Медленно, машинально считая ступеньки деревянной лестницы, подымался Каппель из штаба к себе наверх. В детской постоял над кроватками детей -- спящая Таня была похожа на Ольгу Сергеевну. Тупая боль охватила душу. Перекрестив детей, прошел к себе. Опустившись в кресло, вспомнил, что сам назначил к девяти часам прибыть в штаб все командирам частей. Часы показывали половину четвертого А утром вестовой генерала доложил прибывшему в штаб полк. Вырыпаеву: "Генерал всю ночь не спал -- всё по своей комнате ходил".
Без четверти десять дежурный телефонист доложил Каппелю, что его вызывает Омск. Вкрадчиво и мягко звучит в трубке голос всесильного Начальника Ставки Верховного Правителя. Поздравляет с приездом, передает твердую уверенность Адмирала, что такой прославленный воин сумеет создать грозную силу и поведёт свой корпус от победы к победе. Что? Не выслано ни обмундирование, ни оружие, ни людские пополнения для развертывания корпуса? "Но, дорогой Владимир Оскарович", покровительственно звучит голос -- "Это же пустяки. Отдохните сами, дайте вашим орлам отдохнуть. Всё будет предоставлено, но подождите немного -- недели две, три. Сейчас идет разработка плана весеннего наступления, согласно моего большого проекта. Нужно все прикинуть, учесть, распределить, наметить. Понимаете сами, что быстро это все не провести. Частям на фронте нужно все дать в первую очередь. Требует Пепеляев, требует Гайда. Ваши все планы и требования я читал, и вполне с ними согласен, но повремените. Вся ставка работает теперь у меня, чуть не, круглые сутки и скоро мы сможем удовлетворить и ваш корпус. Мы, -- Верховный Правитель и я, -- не беспокоимся за ваш корпус -- вы в неделю сделаете то, на что другим нужен месяц". Успокаивающе и убаюкивающе звучит голос генерала Лебедева: "Как устроились? Завели ли знакомства? У меня в Ставке смеются, что одним своим появлением такой герой и красавец, как генерал Каппель, покорит сразу половину населения Кургана, особенно его женскую половину".
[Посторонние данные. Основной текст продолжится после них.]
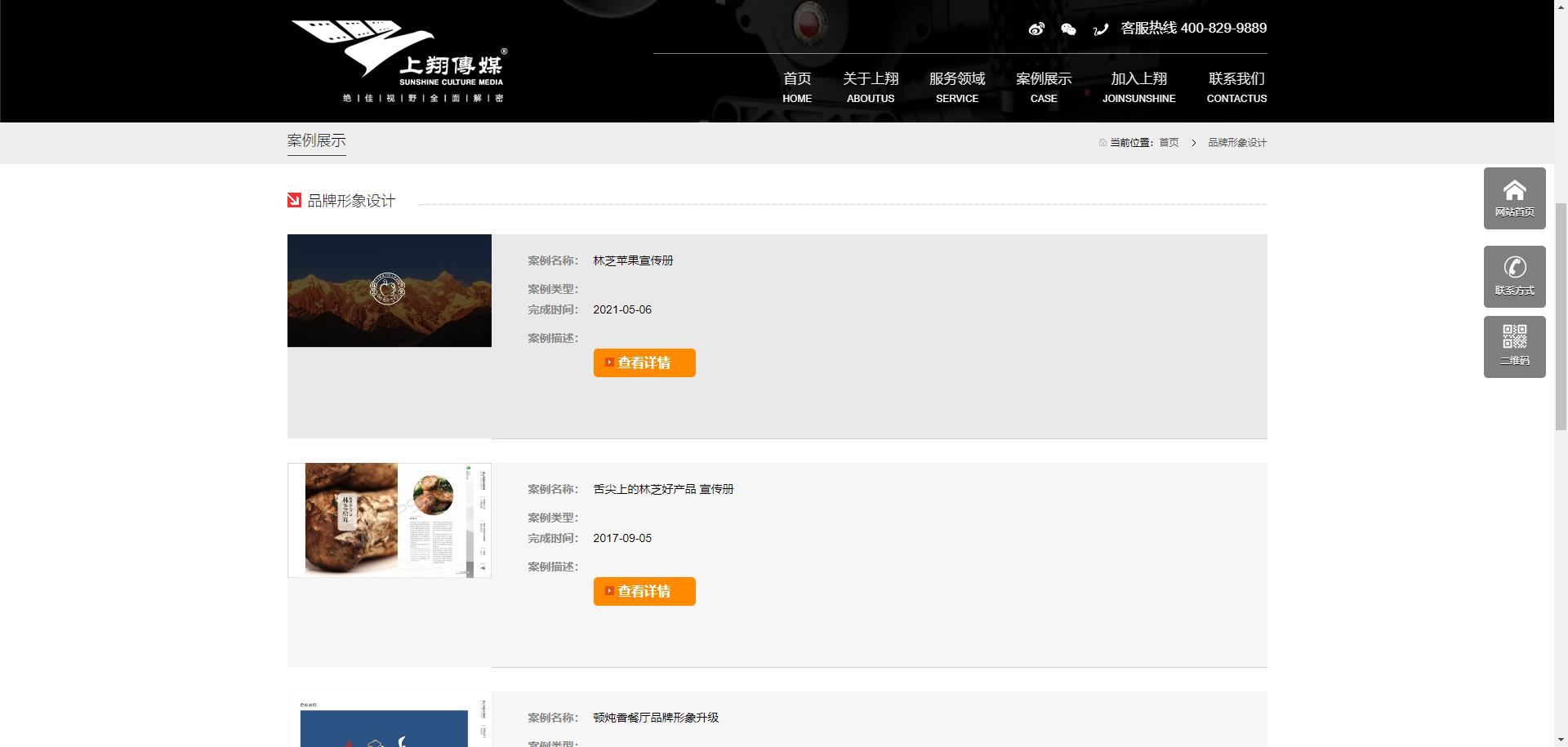This screenshot has height=747, width=1568.
Task: Open the 林芝苹果宣传册 mountain thumbnail
Action: click(x=390, y=291)
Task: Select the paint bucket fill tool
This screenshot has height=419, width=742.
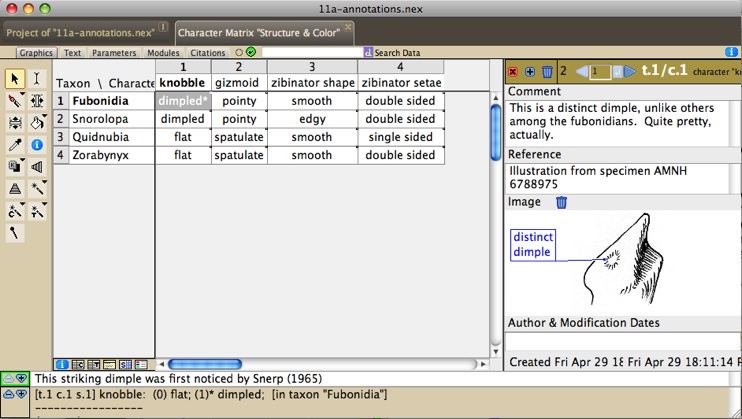Action: 37,123
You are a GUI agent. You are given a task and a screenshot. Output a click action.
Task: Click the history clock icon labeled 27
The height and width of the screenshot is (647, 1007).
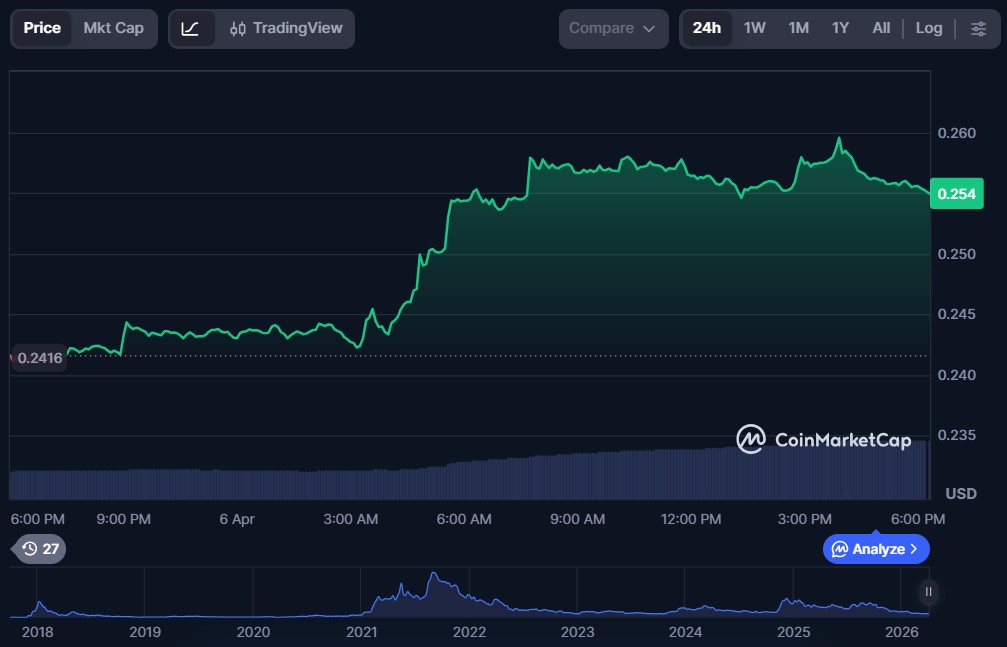(x=40, y=548)
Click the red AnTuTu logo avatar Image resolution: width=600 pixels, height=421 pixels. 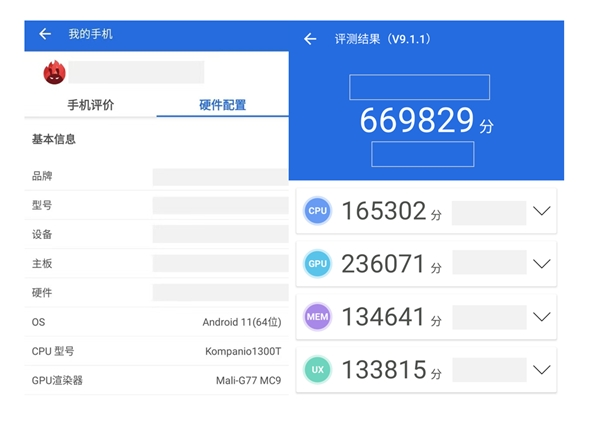tap(54, 73)
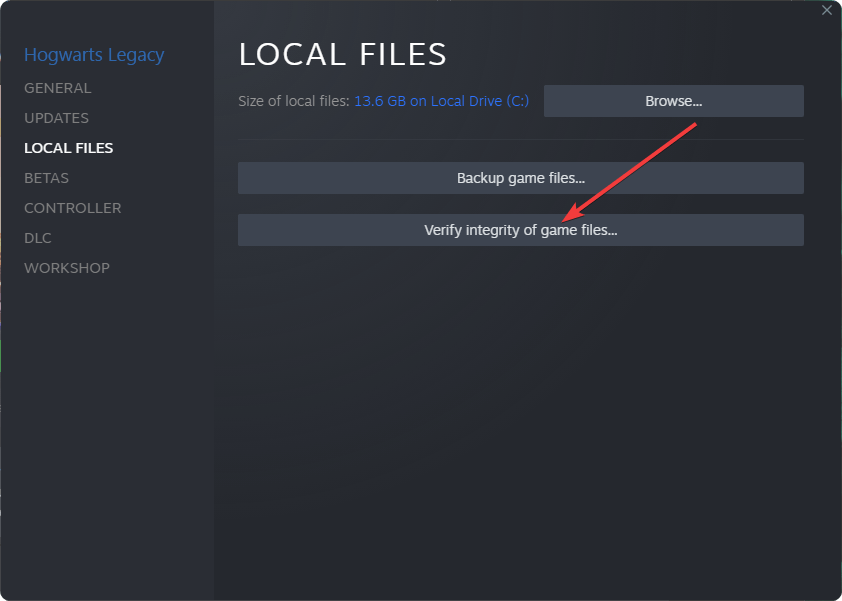Screen dimensions: 842x601
Task: Go to the Betas tab
Action: point(46,178)
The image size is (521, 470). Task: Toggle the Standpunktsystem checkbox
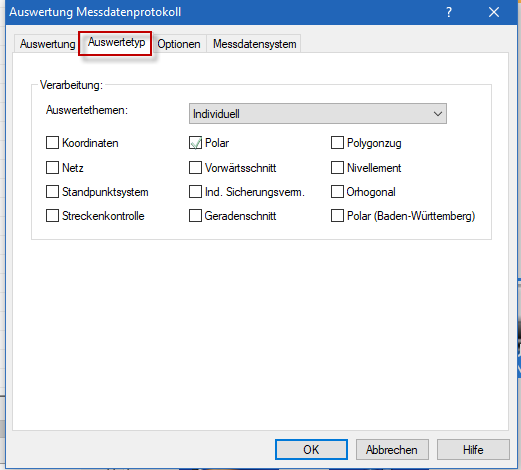click(x=52, y=192)
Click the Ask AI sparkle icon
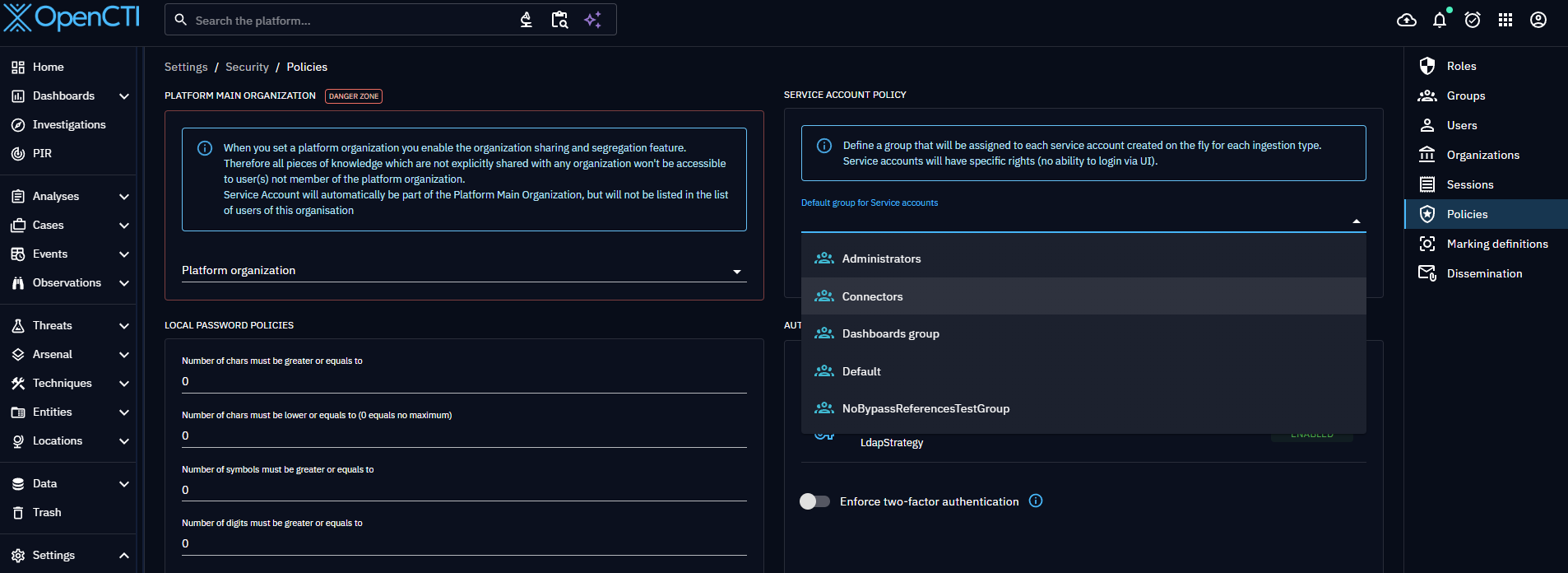The image size is (1568, 573). click(592, 21)
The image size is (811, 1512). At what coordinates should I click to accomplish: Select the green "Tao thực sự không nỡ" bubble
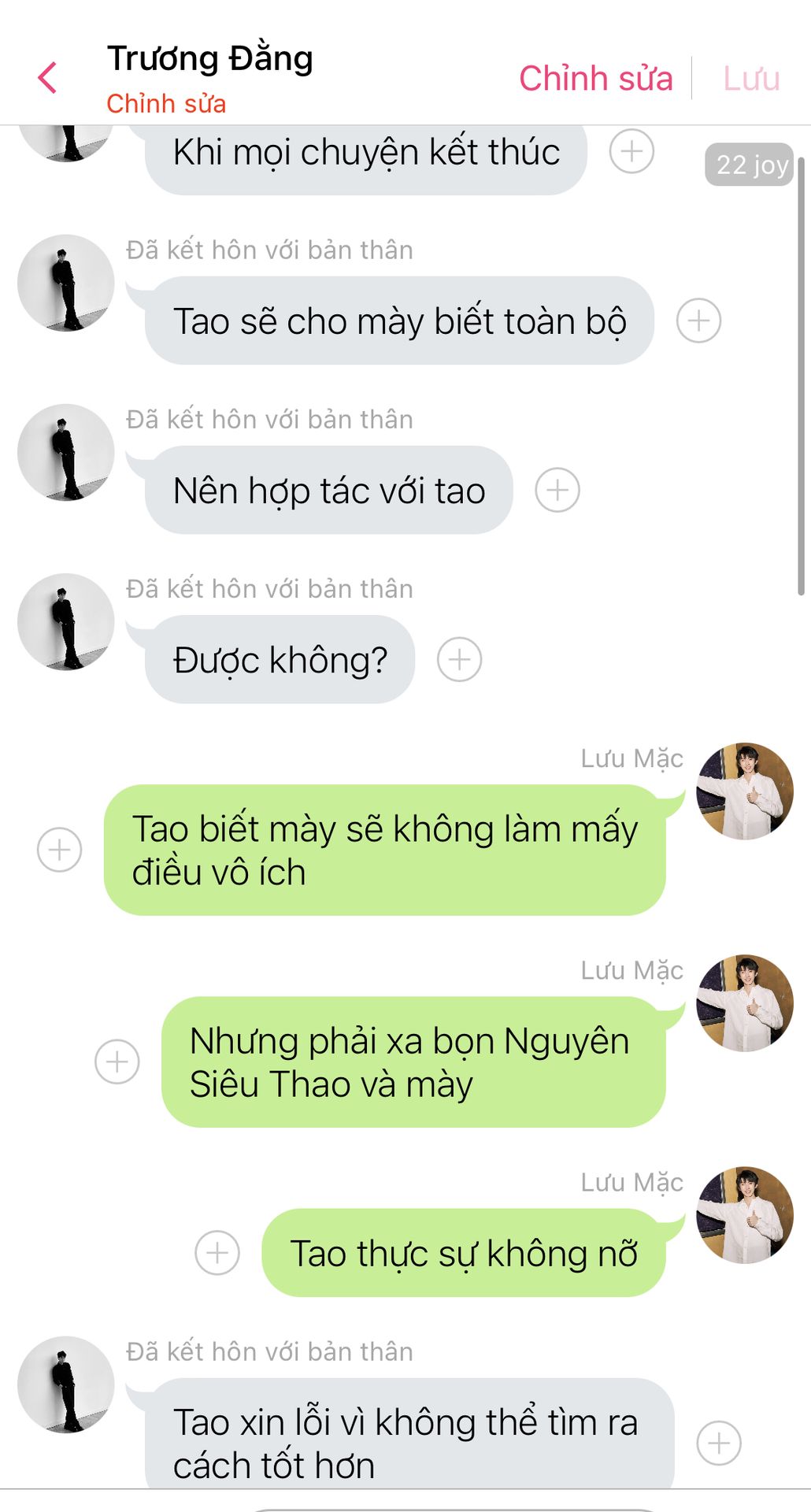point(464,1253)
В тихом провинциальном Кургане, известная только близким, сгорала бурная жизнь Каппеля. Дни сплетаются в недели, недели в месяцы. Местное общество, зная о победах Каппеля на Волге, всячески пыталось познакомиться с ним и привлечь в свой круг. Курганские дамы и девицы томно вздыхали, когда видели, как красавец генерал проезжал верхом, направляясь в свои части. Но, весь отдавшись работе, Каппель знал только свой штаб и эти части.
Разрешить себе тратить время на личную жизнь не позволяло сознание долга, да он и забыл об этой личной жизни и вспоминал об этом тогда когда вырывал несколько минут для встречи с детьми, что бывало не каждый день. Волжский корпус должен был состоять из Самарской, Симбирской и Казанской пехотных дивизий и Волжской кавалерийской бригады. Это были уже не те отряды в несколько сотен человек, с которыми Каппель начал свою работу на Волге -- здесь были тысячи, которых надо было обучить, обмундировать, вооружить, а главное, воспитать. Работы было очень много, но Каппель ее не боялся -- было страшнее другое. Та настроенность против Каппеля, что была у военных верхов Омска до его приезда, приняв новые формы, по существу оставалась. Ореол, который окружал имя Каппеля не только среди его волжан, многих раздражал. Раздражала и портила отношения та настойчивость, которую проявлял Каппель, требуя все необходимое для своего корпуса. Если Каппель в отношении самого себя не проявлял никаких претензий, то людям доверенным ему он старался всегда дать все то, что полагается. На Волге было проще -- с Комучем Каппель, фактически не считался, и все что добывал в боях, сам и распределял между частями. Все нити управления в этом отношении сходились к нему. Здесь он должен был просить. Уже это одно слово нервировало Каппеля. Для людей, которые шли и скоро снова пойдут на тяжкие переживания, может быть, на смерть ради родины, просить нельзя. Им должны дать все необходимое, именно, должны. Поэтому нужно требовать в случае затяжки или задержки, и те, которые должны дать его солдатам все необходимое, не имеют права обижаться на тон его требований, если понимают, хоть немного, что такое война и бой. Каппелю известно, что на складах в Омске лежит обмундирование, которого хватило бы на три таких корпуса, а его части все еще щеголяют в том подобии обмундирования, в котором пришли с Волги. И недаром жители Кургана, глядя на них, сомнительно качают головами -- "Неужели эти оборванцы могли так воевать на Волге?"